Conference: The Connected Past: Religious Networks in Antiquity

Dates: 7-8 June 2022

Abstract:

The transition from mobile hunting and gathering to more settled and ultimately agricultural lifeways was a momentous one for human history. It necessitated huge changes not only in economic practices and human-environment relationships, but also in human relationships with material culture and with each other, both within and between what were becoming increasingly discrete and long-lived communities. In addition, the data from the very earliest settled village communities of the Near East from the late Epipalaeolithic through to the early Neolithic also demonstrate considerable changes in ideology at this time, and such changes are often considered to be an integral and essential part of the social changes necessitated by such a change in lifeways.
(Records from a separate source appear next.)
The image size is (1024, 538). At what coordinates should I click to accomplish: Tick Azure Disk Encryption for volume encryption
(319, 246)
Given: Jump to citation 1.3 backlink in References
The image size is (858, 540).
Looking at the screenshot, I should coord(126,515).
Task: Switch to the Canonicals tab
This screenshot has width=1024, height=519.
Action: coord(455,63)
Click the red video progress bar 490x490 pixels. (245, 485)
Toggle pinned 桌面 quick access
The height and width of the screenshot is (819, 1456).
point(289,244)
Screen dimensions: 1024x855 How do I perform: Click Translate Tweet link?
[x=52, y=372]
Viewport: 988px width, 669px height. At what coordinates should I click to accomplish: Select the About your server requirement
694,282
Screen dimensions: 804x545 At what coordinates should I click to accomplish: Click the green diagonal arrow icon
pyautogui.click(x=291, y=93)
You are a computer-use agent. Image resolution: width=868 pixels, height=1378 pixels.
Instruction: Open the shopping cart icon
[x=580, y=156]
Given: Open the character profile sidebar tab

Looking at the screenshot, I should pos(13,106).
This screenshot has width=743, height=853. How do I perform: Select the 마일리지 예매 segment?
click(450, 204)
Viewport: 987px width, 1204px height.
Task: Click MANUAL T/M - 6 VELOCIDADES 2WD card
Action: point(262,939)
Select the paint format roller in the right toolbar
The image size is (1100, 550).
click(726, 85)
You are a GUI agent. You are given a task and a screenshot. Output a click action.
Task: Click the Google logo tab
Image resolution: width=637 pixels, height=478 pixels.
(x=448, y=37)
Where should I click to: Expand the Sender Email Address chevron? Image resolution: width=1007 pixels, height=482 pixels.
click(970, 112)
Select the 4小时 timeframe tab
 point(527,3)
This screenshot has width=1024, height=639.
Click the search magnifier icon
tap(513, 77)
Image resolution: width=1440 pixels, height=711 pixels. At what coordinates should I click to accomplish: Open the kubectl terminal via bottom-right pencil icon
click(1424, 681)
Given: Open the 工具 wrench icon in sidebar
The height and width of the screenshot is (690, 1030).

Network analysis has proved a particularly effective method for documenting the broader pattern of socio-material changes that occurred over this period, but has not yet addressed patterns at a finer scale, particularly in terms of the variability in patterning that might be seen between different forms of material culture, and/or between different forms of interaction and cultural transmission between communities.

This paper therefore aims to look more closely at the role played by ideological and/or religious material culture and practice in these social transformations. Does ideologically-related material culture change over the course of this transition, either in quantity or in quality? Can we see any subtle changes in the contribution of such items, relative to other forms of material culture and to the overall pattern of social network change, i.e. how do the socio-material networks of ideological and religious paraphernalia compare to those reconstructed from other forms of material culture, such as architecture, personal ornamentation or ground stone? What might such changes tell us about the ways in which social relations, ideologies, and the use of material culture changed over the course of this pivotal transition, and hence the role that ideology and material culture played in the very different social dynamic of settled agricultural societies? From a more methodological standpoint, the paper will also touch on the difficulties of identifying ideologically/religiously-related material culture and differentiating it (or not) from other forms of material culture. It will also consider the potential problems posed by differential types of cultural transmission (direct transmission of objects themselves vs indirect transmission of ideas, innovations and concepts) for archaeological network analysis.